Quoted passage —
Start of Block
AHS - 1984 : Rest in Pieces/Final Girl *


In “Rest in Pieces”, a fun subplot features a National Inquirer reporter (Stefanie Black) realizing that Donna and Brooke are out and about, posing a threat to their plans to hit Camp Redwood to get even with Margaret. Because the reporter was looking for a big payday with their story, they convince her to follow them to Camp Redwood, where Brooke planned to kill her! Brooke, held by Donna, protects this reporter until she runs right into Richard and Bruce, their repulsion with her greedy desire for an expose on both of them bringing out the knives. Still, the reporter was a bump in the road—as was Bruce!—that Donna and Brooke just weren’t anticipating. The reporter also was perhaps too diligent and determined for her own good…she met the very kinds of psychos she dedicated her work to and became another kill notch on their belt. That Bruce is ultimately distinguished with one machete blow and tossed down a hill out of Camp Redwood was a surprise to me, considering he was being built as a major nuisance to Brooke and Donna’s efforts to get Margaret.



I guess, when Bobby and an older Donna locate and visit Brooke 30 years after the “final night”, before Halloween, it has to be wondered if an unaged Brooke might have taken up RR’s offer to accept Satan. She sent Bobby money throughout his life to help in his upbringing, which is how Donna was able to find her location, due to the bank and checks. She has quite a gunshot wound when trying to circumvent Margaret, hoping to cave Donna’s face in with the handle of her gun, charging her into a mirror. Ray, remembering his sexual connection to Brooke, which both seemed to consider more meaningful that just casual fucking, helps to get her out of camp. Brooke tells Bobby and Donna that someone must have called for help because she later awakened in a hospital thanks to paramedics finding her outside Camp Redwood…a hanging thread never quite explained. It is left for us to either accept or not.
End of Block
Required actions —
a) According to the review of the AHS: 1984 episodes, how was Donna able to find Brooke's location?
b) Extend the review of the AHS: 1984 episodes, picking up after its last sentence.

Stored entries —
Start of Block
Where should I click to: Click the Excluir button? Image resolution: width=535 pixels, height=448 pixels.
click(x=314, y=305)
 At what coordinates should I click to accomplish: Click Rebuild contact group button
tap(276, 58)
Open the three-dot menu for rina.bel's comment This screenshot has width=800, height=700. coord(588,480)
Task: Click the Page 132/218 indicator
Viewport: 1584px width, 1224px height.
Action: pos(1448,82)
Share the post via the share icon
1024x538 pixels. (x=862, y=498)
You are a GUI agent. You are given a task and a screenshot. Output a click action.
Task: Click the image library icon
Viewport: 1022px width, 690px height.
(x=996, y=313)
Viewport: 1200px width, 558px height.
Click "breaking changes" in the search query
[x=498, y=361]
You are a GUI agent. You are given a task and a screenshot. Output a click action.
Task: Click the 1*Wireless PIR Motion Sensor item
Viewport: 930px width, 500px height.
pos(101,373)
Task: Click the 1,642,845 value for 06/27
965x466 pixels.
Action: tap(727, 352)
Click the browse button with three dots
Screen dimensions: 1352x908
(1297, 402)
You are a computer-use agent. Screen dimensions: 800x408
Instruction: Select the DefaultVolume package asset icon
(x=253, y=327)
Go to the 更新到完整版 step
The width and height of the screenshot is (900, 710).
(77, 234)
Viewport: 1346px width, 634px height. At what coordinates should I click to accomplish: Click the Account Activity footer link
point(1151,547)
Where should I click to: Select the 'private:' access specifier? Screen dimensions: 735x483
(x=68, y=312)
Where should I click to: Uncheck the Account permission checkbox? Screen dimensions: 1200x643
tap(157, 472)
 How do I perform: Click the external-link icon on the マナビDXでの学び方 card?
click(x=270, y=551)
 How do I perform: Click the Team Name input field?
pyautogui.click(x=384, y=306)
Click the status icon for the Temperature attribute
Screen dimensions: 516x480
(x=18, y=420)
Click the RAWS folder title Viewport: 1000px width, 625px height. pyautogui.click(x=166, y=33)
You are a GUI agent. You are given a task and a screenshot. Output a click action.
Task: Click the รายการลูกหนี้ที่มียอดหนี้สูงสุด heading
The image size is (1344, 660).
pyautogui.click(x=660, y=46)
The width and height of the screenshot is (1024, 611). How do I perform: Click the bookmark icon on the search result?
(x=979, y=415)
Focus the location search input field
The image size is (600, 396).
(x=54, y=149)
End of Block
Task-by-task outputs —
a) Through the bank and checks from the money Brooke sent Bobby throughout his life.

b)
The sendoff for Brooke and Donna gave them both a far more pleasant outcome than those trapped in Redwood. Donna’s work at the asylum after her revisit to Camp Redwood and Brooke getting to have a normal life with a family (she tells Donna her dermatologist husband and freeing herself of the ills that followed her thanks to Camp Redwood were reasons she remained so young) let them off the hook indeed. Bobby getting to see his own ghost family was also a warm hug that hasn’t been given during any of the other episodes of AHS 1984. Even “The Lady in White” showed that Montana and Xavier were just killing randoms because nothing much else made them feel “more alive”. So at least those three were allowed to move on with Montana telling Bobby to make sure they are remembered, not lost to the 80s and forgotten.